The Kingdom of Heaven is like a grain of mustard seed? Give me a break! I want a kingdom which comes in power and glory with armies of angels and lightning and thunder and trumpets and judgment and where evil is overthrown!
“Like a grain of mustard seed“
We often overlook the awesome power in the smallest and simplest of things which are all around us, and all visible signs of the Hand of God.
Go ahead, put a grain of mustard seed in the palm of your hand (you can buy mustard seed grain in many grocery stores). And behold, the KINGDOM OF GOD is like that tiny speck of a seed sitting on the palm of your hand that a mild wind could blow away. But meditate on this mystery anyway – how such a seemingly insignificant seed buried/hidden in the ground is like the Kingdom of God. It is imperceptible and yet will produce a great bush. That is the mystery of God’s Kingdom, or of being filled with the Holy Spirit.

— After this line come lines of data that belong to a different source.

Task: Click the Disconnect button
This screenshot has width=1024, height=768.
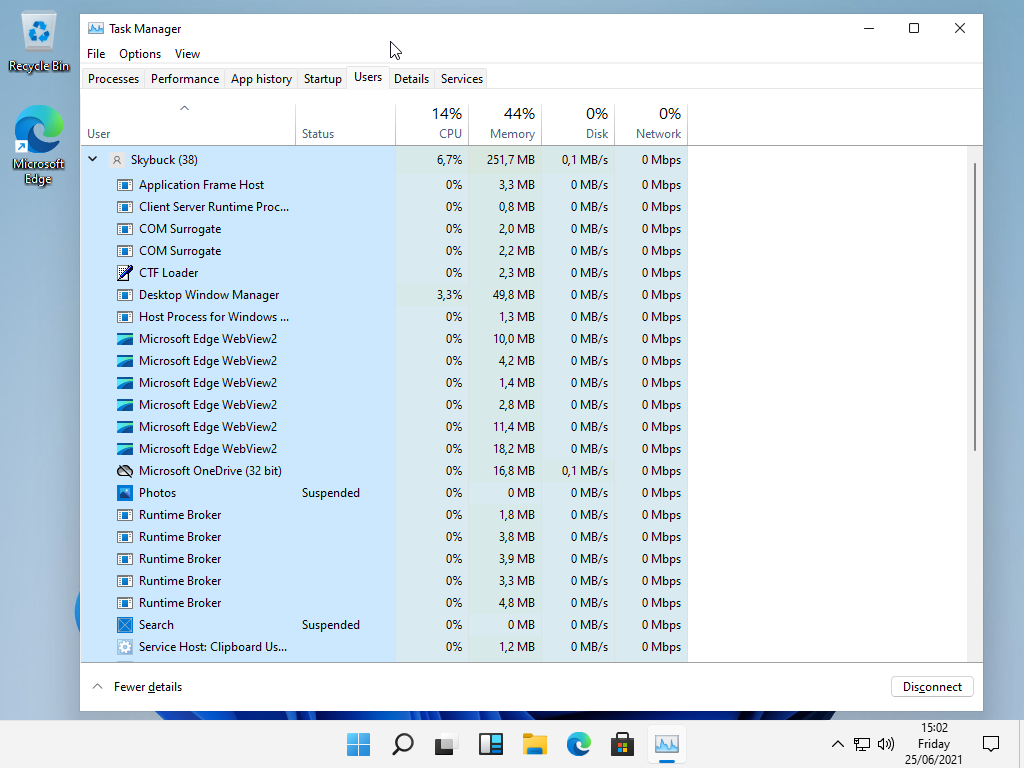Action: (x=932, y=687)
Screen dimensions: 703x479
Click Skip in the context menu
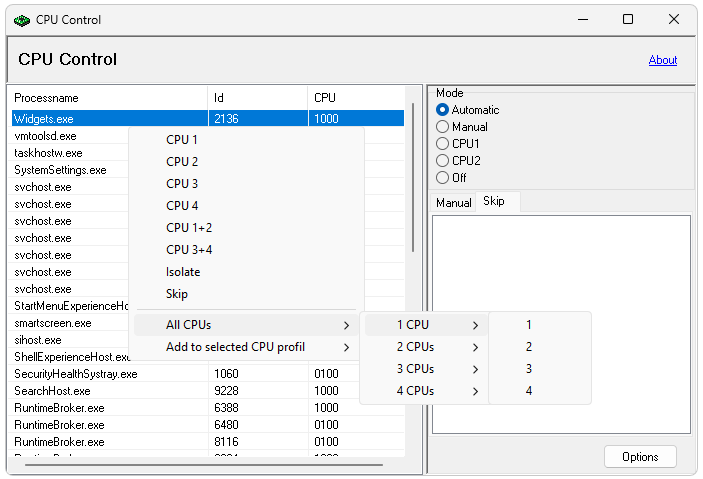pyautogui.click(x=177, y=294)
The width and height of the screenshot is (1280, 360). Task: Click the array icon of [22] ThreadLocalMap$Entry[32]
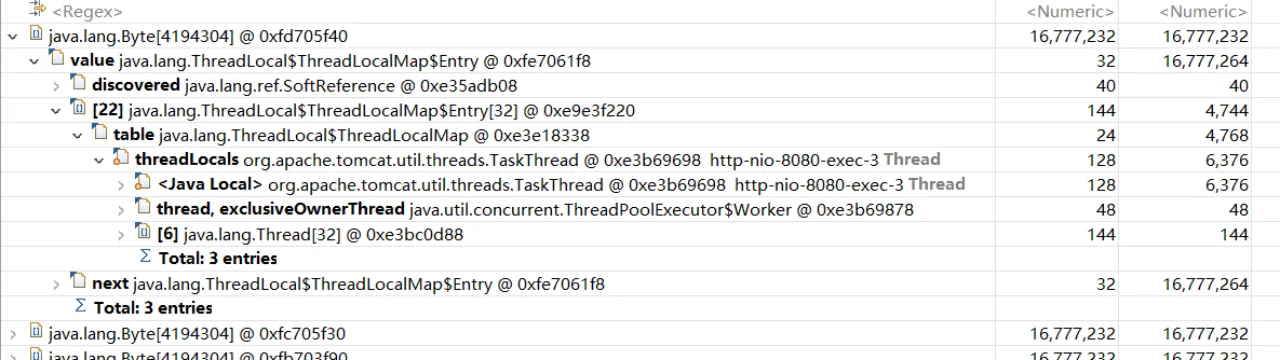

It is as Jesus says, having eyes to see.
St. Basil the Great in the 4th Century wrote,
Look at a stone, and notice that even a stone carries some mark of the Creator. It is the same with an ant, a bee, a mosquito. The wisdom of the Creator is revealed in the smallest of creatures. It is he who has spread out the heavens and laid out the immensity of the seas. It is he also who has made the tiny hollow shaft of the bee’s sting. All the objects in the world are an invitation to faith, not to unbelief.
For St. Basil as in the time of Jesus, there was no microscope, nor knowledge of atoms and subatomic particles. So for them the smallest things that could be seen were things like bees and mustard seeds. And in these tiniest of things, they could see the handiwork of the Creator. “For since the creation of the world God’s invisible qualities-his eternal power and divine nature-have been clearly seen, being understood from what has been made” (Romans 1:20).
The Great God and Creator of the entire universe is made known in the tiniest of things. This, as I said before, is also why even DNA is another scripture giving us a written record of what God has been doing through His human creatures from the earliest beginnings of humankind. The tiniest of genes speak to us as loudly about God and His Kingdom as does the greatest and most fantastic objects and events in the universe. God has planted His seed – His Word – His purposefulness in everything in the universe, and invites us to discover them.
The heavens declare the glory of God;
And the firmament shows His handiwork.
Day unto day utters speech,
And night unto night reveals knowledge.
There is no speech nor language
Where their voice is not heard.
Their line has gone out through all the earth,
And their words to the end of the world.